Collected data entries
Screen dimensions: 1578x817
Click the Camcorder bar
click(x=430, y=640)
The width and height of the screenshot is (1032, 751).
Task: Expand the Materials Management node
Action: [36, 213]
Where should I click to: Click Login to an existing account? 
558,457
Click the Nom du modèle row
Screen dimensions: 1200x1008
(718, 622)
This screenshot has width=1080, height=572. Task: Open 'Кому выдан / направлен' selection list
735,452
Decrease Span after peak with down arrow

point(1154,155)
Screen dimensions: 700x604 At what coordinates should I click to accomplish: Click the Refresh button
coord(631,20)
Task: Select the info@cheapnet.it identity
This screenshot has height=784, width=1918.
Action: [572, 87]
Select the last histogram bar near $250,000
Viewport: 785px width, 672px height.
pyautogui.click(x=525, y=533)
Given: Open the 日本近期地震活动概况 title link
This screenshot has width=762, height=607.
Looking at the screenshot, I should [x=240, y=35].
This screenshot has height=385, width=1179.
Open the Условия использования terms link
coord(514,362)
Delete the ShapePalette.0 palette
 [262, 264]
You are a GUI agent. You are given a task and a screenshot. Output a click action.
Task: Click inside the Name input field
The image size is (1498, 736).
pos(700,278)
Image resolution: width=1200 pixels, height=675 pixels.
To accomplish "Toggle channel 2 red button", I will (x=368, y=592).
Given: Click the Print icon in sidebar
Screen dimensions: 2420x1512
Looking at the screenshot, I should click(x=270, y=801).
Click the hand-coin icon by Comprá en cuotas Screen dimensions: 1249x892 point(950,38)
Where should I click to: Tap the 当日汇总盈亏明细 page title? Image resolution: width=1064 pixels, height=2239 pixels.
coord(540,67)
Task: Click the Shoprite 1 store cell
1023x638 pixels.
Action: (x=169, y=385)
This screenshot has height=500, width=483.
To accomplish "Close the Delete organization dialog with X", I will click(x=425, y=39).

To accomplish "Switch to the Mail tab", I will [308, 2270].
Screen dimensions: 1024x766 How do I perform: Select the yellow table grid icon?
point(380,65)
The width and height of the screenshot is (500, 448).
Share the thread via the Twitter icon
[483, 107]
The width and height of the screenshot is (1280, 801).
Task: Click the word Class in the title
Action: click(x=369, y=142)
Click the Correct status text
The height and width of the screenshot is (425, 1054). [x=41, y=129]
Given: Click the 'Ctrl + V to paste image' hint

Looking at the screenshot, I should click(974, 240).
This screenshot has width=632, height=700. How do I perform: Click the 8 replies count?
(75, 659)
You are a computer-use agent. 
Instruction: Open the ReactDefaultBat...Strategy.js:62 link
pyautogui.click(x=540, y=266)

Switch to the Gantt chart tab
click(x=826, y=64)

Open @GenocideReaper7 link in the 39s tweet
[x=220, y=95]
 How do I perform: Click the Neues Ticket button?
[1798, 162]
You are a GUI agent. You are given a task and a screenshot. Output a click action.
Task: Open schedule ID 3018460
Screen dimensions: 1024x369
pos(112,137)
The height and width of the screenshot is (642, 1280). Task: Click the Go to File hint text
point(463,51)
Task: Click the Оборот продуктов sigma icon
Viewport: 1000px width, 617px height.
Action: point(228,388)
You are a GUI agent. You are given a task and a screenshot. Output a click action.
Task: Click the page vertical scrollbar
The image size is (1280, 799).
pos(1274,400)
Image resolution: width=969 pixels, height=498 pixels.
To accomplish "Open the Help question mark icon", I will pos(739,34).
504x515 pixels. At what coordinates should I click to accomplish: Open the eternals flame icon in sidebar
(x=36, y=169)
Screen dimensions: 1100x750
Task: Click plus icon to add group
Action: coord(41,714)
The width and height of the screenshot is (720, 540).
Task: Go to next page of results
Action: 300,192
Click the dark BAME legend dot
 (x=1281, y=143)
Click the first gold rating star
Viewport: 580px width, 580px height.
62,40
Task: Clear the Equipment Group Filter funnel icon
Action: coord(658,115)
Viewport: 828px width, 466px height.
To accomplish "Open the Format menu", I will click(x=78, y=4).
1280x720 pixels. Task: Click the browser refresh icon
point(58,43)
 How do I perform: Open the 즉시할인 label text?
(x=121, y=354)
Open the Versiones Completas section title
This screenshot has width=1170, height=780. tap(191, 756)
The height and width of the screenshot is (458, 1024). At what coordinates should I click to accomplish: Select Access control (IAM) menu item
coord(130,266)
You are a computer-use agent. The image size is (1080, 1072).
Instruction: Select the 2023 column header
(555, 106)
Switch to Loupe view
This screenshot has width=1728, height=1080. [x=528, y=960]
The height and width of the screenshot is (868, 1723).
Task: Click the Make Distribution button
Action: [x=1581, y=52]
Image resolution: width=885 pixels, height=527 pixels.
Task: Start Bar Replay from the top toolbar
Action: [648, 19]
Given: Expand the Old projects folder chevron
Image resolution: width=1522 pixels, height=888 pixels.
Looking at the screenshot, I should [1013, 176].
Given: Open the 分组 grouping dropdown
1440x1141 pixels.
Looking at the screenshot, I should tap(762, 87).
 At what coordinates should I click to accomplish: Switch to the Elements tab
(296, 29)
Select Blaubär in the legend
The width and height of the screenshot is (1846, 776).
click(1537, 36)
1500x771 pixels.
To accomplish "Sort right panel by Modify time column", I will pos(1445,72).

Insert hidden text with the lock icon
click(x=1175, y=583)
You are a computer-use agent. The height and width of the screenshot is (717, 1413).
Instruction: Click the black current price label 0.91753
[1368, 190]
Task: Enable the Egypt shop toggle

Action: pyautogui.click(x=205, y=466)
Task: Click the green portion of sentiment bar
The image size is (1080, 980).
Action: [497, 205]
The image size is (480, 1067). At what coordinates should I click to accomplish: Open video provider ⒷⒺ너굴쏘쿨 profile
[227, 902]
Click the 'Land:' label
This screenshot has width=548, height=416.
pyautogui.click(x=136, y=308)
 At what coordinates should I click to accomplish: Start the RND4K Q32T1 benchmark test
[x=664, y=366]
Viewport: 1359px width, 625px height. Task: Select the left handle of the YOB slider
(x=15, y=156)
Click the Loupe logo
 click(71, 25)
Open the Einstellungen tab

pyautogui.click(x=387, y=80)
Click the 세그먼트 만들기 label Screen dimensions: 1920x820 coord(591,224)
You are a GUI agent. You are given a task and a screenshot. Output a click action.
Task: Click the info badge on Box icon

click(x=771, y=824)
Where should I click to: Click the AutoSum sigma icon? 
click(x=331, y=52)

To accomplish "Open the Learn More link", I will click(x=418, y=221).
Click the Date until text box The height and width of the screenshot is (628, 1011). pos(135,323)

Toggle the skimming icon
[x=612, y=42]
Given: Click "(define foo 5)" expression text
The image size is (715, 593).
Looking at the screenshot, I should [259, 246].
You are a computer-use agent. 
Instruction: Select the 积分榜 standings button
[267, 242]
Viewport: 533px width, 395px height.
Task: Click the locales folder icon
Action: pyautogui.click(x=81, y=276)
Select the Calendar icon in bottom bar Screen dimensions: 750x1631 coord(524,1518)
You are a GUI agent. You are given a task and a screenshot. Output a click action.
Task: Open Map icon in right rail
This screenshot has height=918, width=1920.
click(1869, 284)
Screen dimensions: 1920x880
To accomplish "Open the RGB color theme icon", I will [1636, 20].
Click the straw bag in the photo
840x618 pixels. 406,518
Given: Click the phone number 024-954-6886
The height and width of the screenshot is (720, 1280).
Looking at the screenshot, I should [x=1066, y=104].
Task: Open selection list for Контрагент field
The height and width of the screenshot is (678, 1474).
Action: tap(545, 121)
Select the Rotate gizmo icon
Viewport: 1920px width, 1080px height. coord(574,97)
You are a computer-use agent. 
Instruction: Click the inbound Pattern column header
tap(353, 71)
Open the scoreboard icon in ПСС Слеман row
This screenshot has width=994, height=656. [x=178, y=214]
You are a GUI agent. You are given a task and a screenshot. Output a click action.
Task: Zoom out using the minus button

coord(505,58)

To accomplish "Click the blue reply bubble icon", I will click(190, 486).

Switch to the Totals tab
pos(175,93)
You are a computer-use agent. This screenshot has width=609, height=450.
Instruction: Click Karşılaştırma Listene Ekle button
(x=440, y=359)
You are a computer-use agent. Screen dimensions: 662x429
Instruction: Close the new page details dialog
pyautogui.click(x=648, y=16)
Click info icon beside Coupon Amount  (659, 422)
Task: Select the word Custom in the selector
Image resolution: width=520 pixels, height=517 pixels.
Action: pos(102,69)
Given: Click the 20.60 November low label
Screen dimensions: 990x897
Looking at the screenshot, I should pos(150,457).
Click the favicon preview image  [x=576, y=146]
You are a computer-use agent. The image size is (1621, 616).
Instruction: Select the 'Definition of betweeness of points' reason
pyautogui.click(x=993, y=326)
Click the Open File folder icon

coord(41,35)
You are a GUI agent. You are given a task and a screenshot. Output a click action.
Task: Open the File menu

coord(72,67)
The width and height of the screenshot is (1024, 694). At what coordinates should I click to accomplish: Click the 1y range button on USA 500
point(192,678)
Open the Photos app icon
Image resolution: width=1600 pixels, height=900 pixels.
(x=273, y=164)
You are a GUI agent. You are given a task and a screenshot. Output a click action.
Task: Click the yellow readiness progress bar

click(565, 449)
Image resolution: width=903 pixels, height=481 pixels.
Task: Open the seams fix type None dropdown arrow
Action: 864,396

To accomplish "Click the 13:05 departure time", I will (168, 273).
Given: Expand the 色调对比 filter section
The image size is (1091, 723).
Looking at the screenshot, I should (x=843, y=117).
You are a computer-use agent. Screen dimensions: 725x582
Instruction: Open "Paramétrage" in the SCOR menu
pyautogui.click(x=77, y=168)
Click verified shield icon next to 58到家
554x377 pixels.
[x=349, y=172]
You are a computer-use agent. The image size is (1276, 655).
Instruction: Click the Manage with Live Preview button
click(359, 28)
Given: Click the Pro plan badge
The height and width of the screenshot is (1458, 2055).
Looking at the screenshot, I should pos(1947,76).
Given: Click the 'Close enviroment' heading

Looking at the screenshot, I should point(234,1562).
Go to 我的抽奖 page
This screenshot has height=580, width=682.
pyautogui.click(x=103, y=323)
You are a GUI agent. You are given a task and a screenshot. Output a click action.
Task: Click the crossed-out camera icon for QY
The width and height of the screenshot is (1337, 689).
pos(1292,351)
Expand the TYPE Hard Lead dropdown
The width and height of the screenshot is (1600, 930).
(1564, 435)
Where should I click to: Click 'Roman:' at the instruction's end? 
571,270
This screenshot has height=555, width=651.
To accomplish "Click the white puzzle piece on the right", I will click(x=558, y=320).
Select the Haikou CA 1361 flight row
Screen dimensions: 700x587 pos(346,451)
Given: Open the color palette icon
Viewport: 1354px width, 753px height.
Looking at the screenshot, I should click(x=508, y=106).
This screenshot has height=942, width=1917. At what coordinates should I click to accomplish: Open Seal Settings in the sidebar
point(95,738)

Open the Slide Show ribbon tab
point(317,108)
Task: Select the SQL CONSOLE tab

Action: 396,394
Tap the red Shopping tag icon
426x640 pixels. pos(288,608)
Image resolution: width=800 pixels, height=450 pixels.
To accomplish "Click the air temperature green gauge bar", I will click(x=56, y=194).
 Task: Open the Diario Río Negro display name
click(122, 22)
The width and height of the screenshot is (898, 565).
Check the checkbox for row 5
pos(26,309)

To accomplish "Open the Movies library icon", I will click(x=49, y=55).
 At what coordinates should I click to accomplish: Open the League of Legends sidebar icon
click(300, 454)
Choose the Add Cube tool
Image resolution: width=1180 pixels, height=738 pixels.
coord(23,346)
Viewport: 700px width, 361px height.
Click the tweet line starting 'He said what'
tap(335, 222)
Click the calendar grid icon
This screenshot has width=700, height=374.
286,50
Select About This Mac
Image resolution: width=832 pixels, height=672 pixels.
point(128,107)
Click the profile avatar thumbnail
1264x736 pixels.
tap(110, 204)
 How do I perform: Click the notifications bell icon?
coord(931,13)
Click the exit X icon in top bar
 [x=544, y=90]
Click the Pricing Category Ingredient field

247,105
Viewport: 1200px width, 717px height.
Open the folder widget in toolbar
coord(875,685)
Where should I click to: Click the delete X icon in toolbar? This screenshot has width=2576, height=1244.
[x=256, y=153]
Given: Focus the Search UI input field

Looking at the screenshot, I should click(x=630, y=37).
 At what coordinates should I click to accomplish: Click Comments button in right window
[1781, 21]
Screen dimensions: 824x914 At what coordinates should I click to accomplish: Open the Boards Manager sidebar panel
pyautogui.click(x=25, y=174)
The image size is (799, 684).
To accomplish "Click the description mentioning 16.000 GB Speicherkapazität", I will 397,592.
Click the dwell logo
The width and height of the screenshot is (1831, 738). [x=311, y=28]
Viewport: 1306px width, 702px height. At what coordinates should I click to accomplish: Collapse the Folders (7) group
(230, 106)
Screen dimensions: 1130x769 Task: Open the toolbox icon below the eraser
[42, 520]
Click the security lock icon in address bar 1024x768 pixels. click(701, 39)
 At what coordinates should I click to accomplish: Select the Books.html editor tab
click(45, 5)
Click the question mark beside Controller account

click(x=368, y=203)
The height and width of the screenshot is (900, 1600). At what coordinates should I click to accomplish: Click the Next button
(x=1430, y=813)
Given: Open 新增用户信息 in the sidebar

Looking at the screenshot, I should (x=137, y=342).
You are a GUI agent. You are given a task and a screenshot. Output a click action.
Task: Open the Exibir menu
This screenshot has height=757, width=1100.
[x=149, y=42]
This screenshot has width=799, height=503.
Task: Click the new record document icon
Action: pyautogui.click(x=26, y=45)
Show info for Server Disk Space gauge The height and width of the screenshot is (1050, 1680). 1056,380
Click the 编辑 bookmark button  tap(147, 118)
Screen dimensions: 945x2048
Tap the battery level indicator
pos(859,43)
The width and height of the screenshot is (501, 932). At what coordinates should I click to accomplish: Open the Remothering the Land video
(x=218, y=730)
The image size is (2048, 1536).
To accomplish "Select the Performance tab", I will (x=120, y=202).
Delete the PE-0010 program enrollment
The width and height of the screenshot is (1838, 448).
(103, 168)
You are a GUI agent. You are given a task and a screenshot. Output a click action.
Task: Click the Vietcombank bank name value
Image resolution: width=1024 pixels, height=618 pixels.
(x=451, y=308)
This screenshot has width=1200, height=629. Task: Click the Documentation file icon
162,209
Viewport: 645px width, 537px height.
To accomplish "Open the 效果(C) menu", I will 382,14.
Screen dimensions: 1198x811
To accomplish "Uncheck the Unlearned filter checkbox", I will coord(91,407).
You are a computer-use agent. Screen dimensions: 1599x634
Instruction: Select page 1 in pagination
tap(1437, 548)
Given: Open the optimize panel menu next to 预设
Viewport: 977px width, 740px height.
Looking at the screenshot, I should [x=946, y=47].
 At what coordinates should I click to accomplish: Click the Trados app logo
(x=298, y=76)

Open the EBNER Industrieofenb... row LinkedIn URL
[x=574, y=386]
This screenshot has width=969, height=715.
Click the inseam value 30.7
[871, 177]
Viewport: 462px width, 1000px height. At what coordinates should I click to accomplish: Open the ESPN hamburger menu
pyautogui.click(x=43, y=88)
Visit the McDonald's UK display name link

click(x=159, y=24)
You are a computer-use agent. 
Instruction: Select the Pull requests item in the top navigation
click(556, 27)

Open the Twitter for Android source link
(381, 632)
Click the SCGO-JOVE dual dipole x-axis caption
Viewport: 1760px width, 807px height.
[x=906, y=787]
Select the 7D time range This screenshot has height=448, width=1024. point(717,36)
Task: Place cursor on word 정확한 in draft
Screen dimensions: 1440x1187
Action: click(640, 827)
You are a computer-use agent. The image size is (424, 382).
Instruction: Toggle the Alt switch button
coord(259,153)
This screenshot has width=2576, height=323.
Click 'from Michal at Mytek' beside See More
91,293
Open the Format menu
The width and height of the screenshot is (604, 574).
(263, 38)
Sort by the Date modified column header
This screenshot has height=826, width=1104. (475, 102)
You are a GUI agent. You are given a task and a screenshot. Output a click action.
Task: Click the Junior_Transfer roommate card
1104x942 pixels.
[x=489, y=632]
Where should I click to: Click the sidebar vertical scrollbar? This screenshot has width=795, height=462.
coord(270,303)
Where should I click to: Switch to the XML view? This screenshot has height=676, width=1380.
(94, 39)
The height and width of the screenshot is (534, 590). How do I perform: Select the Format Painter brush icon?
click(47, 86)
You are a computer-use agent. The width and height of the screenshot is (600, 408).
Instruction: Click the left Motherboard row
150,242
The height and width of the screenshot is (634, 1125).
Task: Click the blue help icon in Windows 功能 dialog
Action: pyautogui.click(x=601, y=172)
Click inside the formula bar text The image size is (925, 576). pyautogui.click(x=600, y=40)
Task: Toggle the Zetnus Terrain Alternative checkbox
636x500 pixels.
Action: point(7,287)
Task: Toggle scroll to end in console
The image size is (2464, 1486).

### PROBLEM DESCRIPTION
Scan the records above for the string "color", then select every line that holds it.

### RESPONSE AREA
To accomplish "Open the RGB color theme icon", I will [1636, 20].
Given: Open the color palette icon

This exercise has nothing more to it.